## Texte présenté:
En novembre 2017, l’assurée a présenté une troisième demande de prestations. Après avoir notamment soumis les rapports des médecins traitants de l’assurée à son Service médical, l’office AI a rejeté la demande, par décision du 14.01.2019. Il a considéré que l’exercice d’une activité lucrative à temps partiel et l’accomplissement des travaux habituels étaient toujours exigibles dans une mesure suffisante pour exclure le droit à une rente.

 

Procédure cantonale (arrêt C-950/2019 – consultable ici)

Par jugement du 12.08.2022, rejet du recours par le Tribunal administratif fédéral.

 

TF

Consid. 5.2
Contrairement à ce qu’allègue en premier lieu l’assurée, il n’est pas contesté qu’elle est atteinte de fibromyalgie et d’importantes autres pathologies. La juridiction de première instance a en effet rappelé qu’elle avait déjà constaté que l’intéressée souffrait notamment de polyarthrose modérée, d’une scoliose dorso-lombaire et d’une fibromyalgie dans l’arrêt qu’elle avait rendu le 22 avril 2008 et que ses constatations avaient été confirmées par le Tribunal fédéral (arrêt 9C_486/2008 du 8 janvier 2009 consid. 3). Par ailleurs, en ce qu’elle croit pouvoir déduire du seul fait qu’elle serait atteinte d’une maladie psychique le droit à des prestations de l’assurance-invalidité, l’assurée méconnaît la notion d’invalidité. L’élément déterminant réside bien plutôt dans le point de savoir si sa capacité de travail est, d’une façon ou d’une autre, entravée par des troubles psychiques ou par d’autres troubles somatiques. Or toute son argumentation s’épuise dans la démonstration – vaine, en l’absence d’incapacité de travail attestée – qu’elle est atteinte d’une maladie psychique.

## Lignes fournies:
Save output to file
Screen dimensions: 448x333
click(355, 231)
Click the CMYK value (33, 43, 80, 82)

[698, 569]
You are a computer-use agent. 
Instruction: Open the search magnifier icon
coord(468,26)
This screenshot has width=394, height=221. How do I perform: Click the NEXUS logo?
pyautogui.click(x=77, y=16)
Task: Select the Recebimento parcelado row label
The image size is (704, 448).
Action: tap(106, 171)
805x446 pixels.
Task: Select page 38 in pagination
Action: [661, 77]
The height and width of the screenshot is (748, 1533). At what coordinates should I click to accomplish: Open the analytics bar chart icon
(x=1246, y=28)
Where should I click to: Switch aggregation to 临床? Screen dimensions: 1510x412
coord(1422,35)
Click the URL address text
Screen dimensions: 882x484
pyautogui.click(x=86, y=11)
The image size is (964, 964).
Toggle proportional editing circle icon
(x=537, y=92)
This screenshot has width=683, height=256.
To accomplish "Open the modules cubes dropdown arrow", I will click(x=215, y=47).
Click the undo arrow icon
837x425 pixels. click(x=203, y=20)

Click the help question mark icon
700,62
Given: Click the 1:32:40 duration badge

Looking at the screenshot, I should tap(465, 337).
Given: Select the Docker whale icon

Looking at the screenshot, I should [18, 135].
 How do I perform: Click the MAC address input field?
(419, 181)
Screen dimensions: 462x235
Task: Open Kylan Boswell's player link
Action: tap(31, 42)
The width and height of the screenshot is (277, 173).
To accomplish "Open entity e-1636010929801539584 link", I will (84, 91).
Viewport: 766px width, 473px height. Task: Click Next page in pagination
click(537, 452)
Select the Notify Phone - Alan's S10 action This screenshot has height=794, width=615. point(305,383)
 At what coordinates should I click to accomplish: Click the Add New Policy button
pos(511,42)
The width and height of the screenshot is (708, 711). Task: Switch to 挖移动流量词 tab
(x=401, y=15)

## Série d'exercices:
1. Répondez aux questions suivantes à partir de l'extrait :
(a) En quel mois et quelle année l'assurée a-t-elle présenté sa troisième demande de prestations ?
(b) À quelle date le Tribunal administratif fédéral a-t-il rendu le jugement rejetant le recours ?
(c) D'après le considérant 5.2, de quelles affections la juridiction de première instance avait-elle constaté que l'intéressée souffrait, dans son arrêt du 22 avril 2008 ?
2. Recopiez sans rien modifier le passage de l'extrait qui commence aux mots « En novembre 2017, l’assurée » et se termine après les mots « C-950/2019 – consultable ici) ».
Les lignes sont tirées d'une autre source que l'extrait.

## Corrigés:
1.
(a) En novembre 2017.
(b) Le 12.08.2022.
(c) Notamment de polyarthrose modérée, d'une scoliose dorso-lombaire et d'une fibromyalgie.

2.
En novembre 2017, l’assurée a présenté une troisième demande de prestations. Après avoir notamment soumis les rapports des médecins traitants de l’assurée à son Service médical, l’office AI a rejeté la demande, par décision du 14.01.2019. Il a considéré que l’exercice d’une activité lucrative à temps partiel et l’accomplissement des travaux habituels étaient toujours exigibles dans une mesure suffisante pour exclure le droit à une rente.

 

Procédure cantonale (arrêt C-950/2019 – consultable ici)